LLM Token Costs: The 'English Language Tax' Is Real, Says New Analysis

A recent deep dive into the tokenization mechanics of leading large language models (LLMs) has uncovered a substantial cost disparity based on the language used for input. Dubbed the “non-English tax,” the analysis demonstrates that prompting models like OpenAI’s GPT and Anthropic’s Claude in languages other than English can lead to significantly higher token consumption, directly impacting operational expenses.

English serves as the baseline, with a 1x token multiplier. However, this efficiency plummets for other languages. For instance, Hindi input incurs a 1.37x multiplier on OpenAI and nearly 3x on Anthropic. Arabic sees 1.31x on OpenAI and almost 3x on Anthropic, while Chinese is 1.15x and 1.71x, respectively. Spanish, surprisingly, performs relatively well among non-English languages, with a 1.2x multiplier on OpenAI, though it jumps to approximately 1.62x on Anthropic. Other languages like French (1.79x), Russian (2x), and particularly Arabic (up to 3x) and Hindi (3.24x) on some models, show stark increases.

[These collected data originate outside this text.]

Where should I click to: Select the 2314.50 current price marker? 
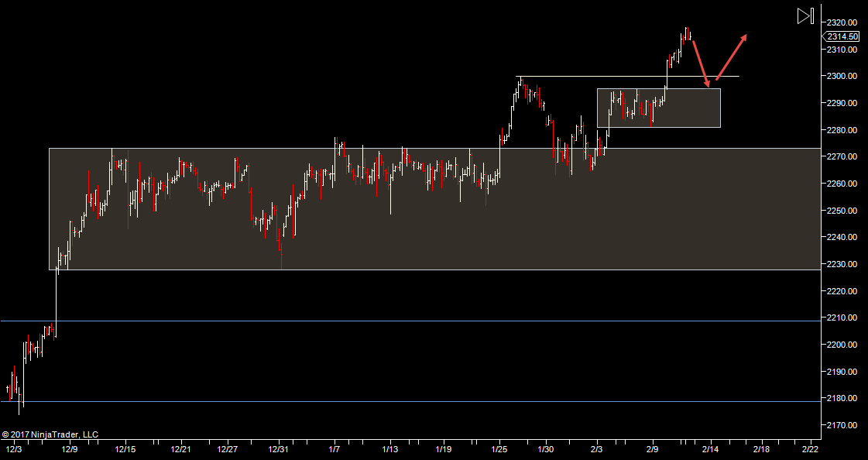pos(842,36)
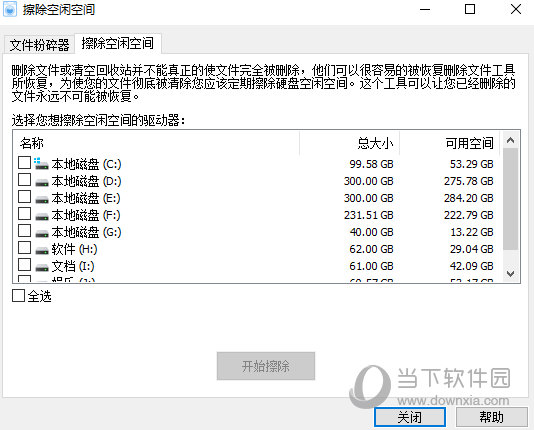Click the drive list scrollbar thumb

click(x=510, y=199)
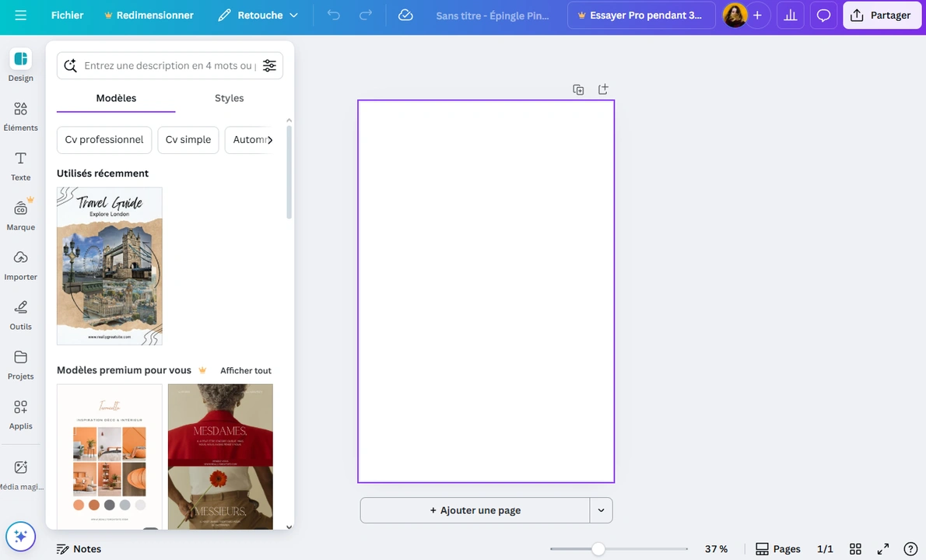Collapse the templates panel with the bottom chevron
The image size is (926, 560).
point(289,527)
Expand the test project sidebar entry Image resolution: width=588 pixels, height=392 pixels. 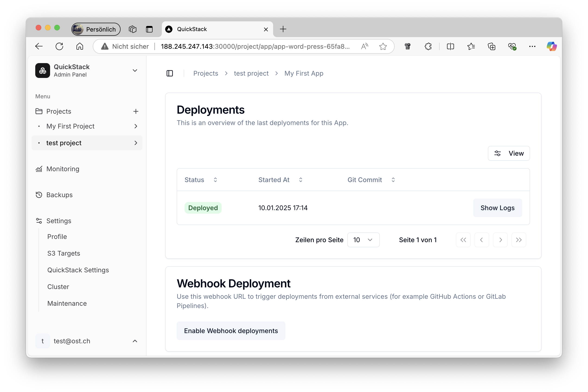pyautogui.click(x=136, y=143)
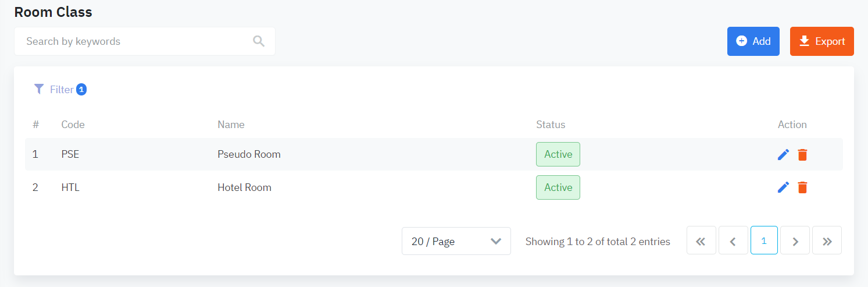The width and height of the screenshot is (868, 287).
Task: Click the Code column header
Action: click(x=73, y=125)

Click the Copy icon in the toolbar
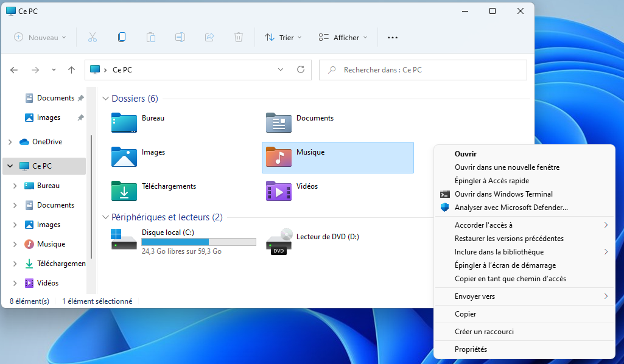point(122,37)
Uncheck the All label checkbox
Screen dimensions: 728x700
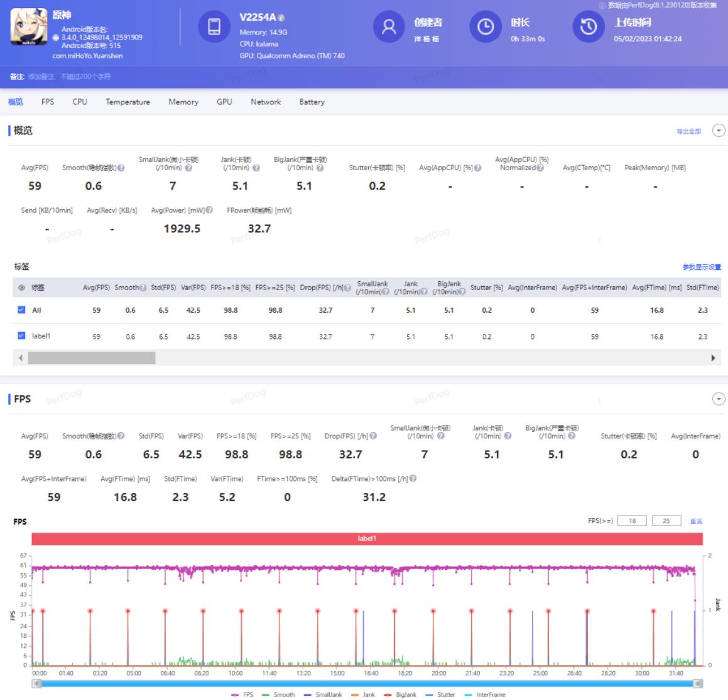point(21,310)
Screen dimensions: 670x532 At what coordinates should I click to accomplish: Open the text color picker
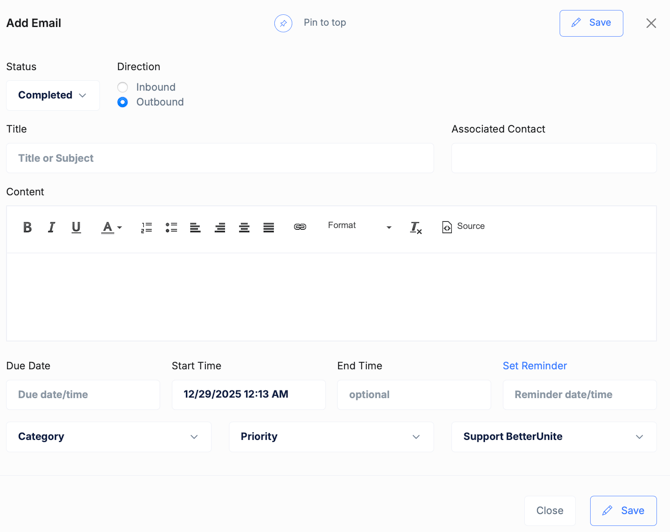click(111, 227)
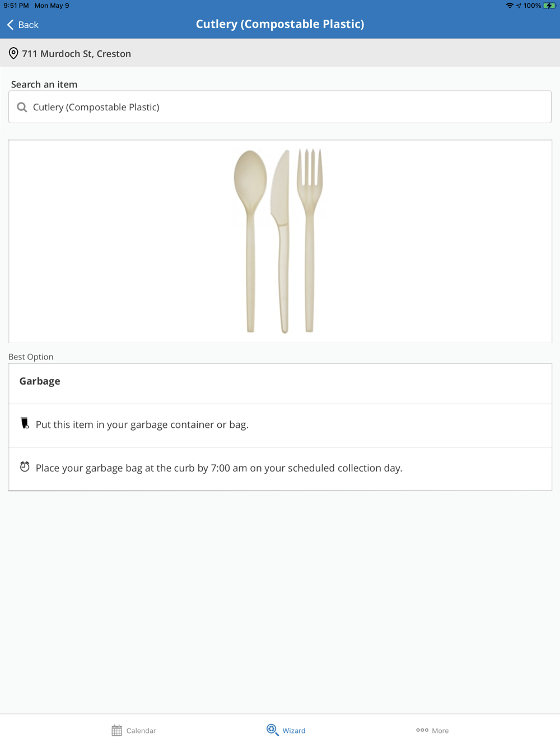Tap the compostable cutlery image
560x747 pixels.
pos(279,241)
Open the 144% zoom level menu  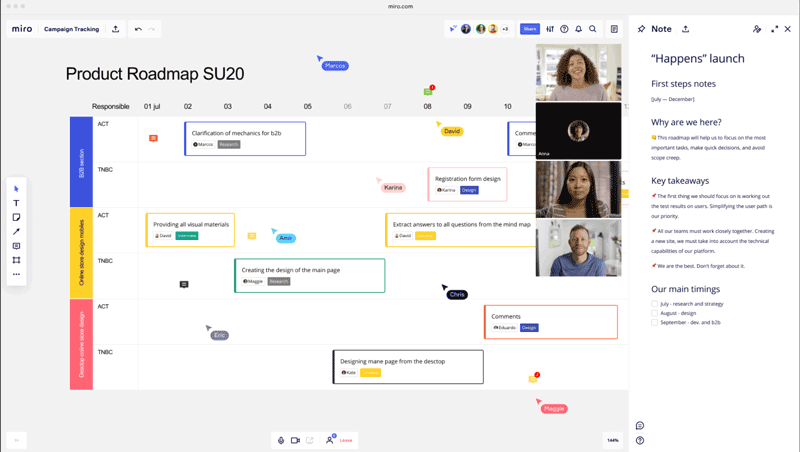tap(612, 440)
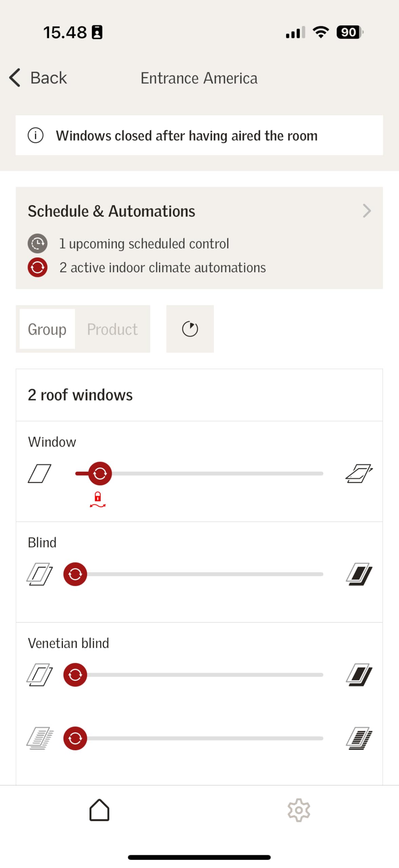Expand Schedule & Automations chevron

367,211
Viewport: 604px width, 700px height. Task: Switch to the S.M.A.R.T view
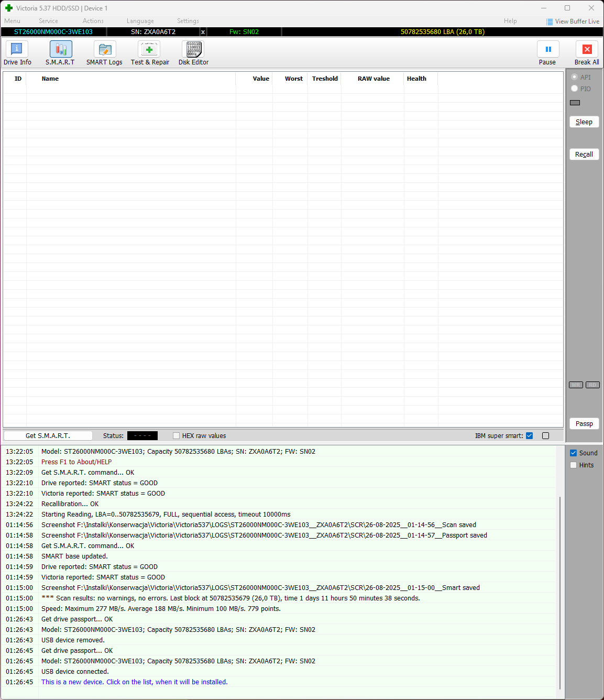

For example, a Spanish phrase costing 19 tokens on a GPT-based tokenizer might cost 27 tokens on an Anthropic tokenizer.

The underlying reason for this linguistic inefficiency is attributed to the primary training datasets and tokenizer optimizations. LLMs are predominantly trained on vast English corpuses, and their tokenizers are consequently optimized for English linguistic structures. This leads to less efficient token segmentation for other languages, as they may require more tokens to represent the same semantic content. While this issue is model-agnostic, some LLMs exhibit specific strengths; Chinese models like Gemini, DeepSeek, and Kimi demonstrate superior tokenization for Chinese input due to their specialized training and tokenizer design. Conversely, Spanish often emerges as the second most efficient language overall after English, excluding specialized Chinese models, owing to its widespread use and structural similarities to English.

To mitigate these elevated costs, two primary strategies are recommended. The most straightforward is to leverage English for all model interactions, ensuring the lowest possible token expenditure. Additionally, an unconventional but effective technique involves using a highly simplified, ‘caveman-like’ communication style. By stripping prompts of complex grammar and vocabulary, users can drastically reduce token counts – a response that might naturally take 70 tokens could be reduced to 20 tokens with a ‘uga uga’ approach, yielding up to a 75% cost saving. This highlights the critical importance of prompt engineering and language choice in managing LLM operational costs.